ISO and Manifest Files
At 5 May 2019, the famous Ubuntu's cdimage server publishes its daily-built ISO image along with its manifest file. The ISO file name is eoan-desktop-amd64.iso with timestamp 2019-05-05. The size is 2.0GB at this moment. This is the ISO image I use for this article.

(cdimage server download page of Ubuntu daily-built ISO)
Reading the manifest file informs us what packages and what versions are included in the ISO image. From 5 May manifest, as example below shows, we know that the ISO includes LibreOffice version 6.2.3 with all modules except LibreOffice Base.

(Gedit text editor opens the manifest file and finds out libreoffice-related packages listed)
  • LibreOffice Version From the manifest file, the version is 6.2.3. Modules installed built-in are Writer, Calc, Impress, Draw, and Math, just like usual.
  • Firefox Version From the manifest file, it's 66. It will surely change as Firefox is one among most rapidly updated free software we have in this world.
  • Kernel Version From the manifest file, it's It will surely change as well.
  • GNU Version GNU Compiler Collection (GCC) version is 8.3.0.
  • GNOME Desktop Version It is 3.32.1.
  • Nautilus File Manager Version It is 3.32.0.

Detailed Info
At the moment, here's information we can get by running LiveCD session. Release field shows "19.10" and Description field shows "Ubuntu Eoan EANIMAL" both are correct. Kernel version is

 (Just like usual, lsb_release -a and uname -a are important to see)
Bug Reports
Amazingly, bug reports for 19.10 are already present on Launchpad and today there are several of them. For example, see bug #1826691, latest bug today, reported by Jason Pritchard.

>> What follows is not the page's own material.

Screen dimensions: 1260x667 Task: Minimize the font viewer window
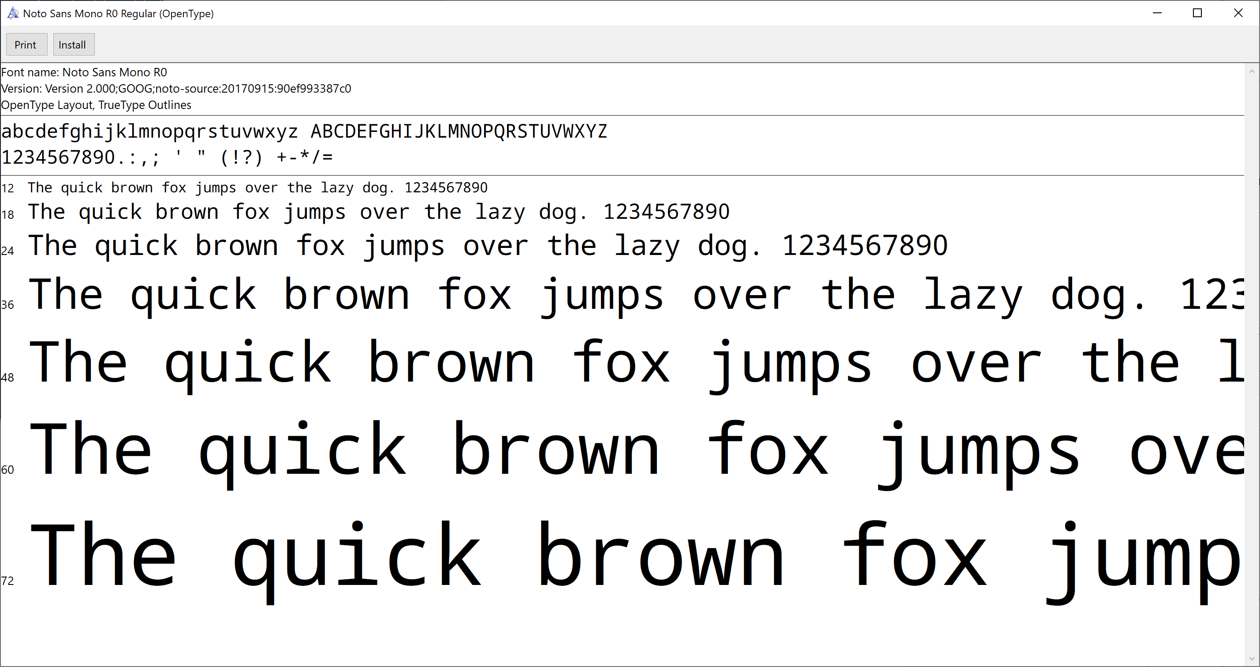coord(1157,13)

(Bug reports and discussions of Ubuntu Eoan on Launchpad website)
If you want to report a bug as a beginner, it's best to follow what QA Tracker site guides, that is using built-in program ubuntu-report. See the instruction here. For example, if you found issue with Nautilus you believe it's bug, run command ubuntu-bug nautilus and follow the next steps. Another example, if you found issue with GDM as bug, you run ubuntu-bug gdm3 and follow the rest.

Next thing... Welcome!
This will not represent exactly the final release of 19.10 next October. It's still pretty far and we need to wait. However, as a testing operating system it feels very good and is not different to 19.04 stable. For testers, bug report is open on Launchpad. For curious users, you can install 19.10 on a spare computer to explore everything without worries. Last but not least, I hope this anticipation article encourages you much to test and enjoy it. Finally, I want to say welcome to Eoan Ermine!

This article is licensed under CC BY-SA 3.0.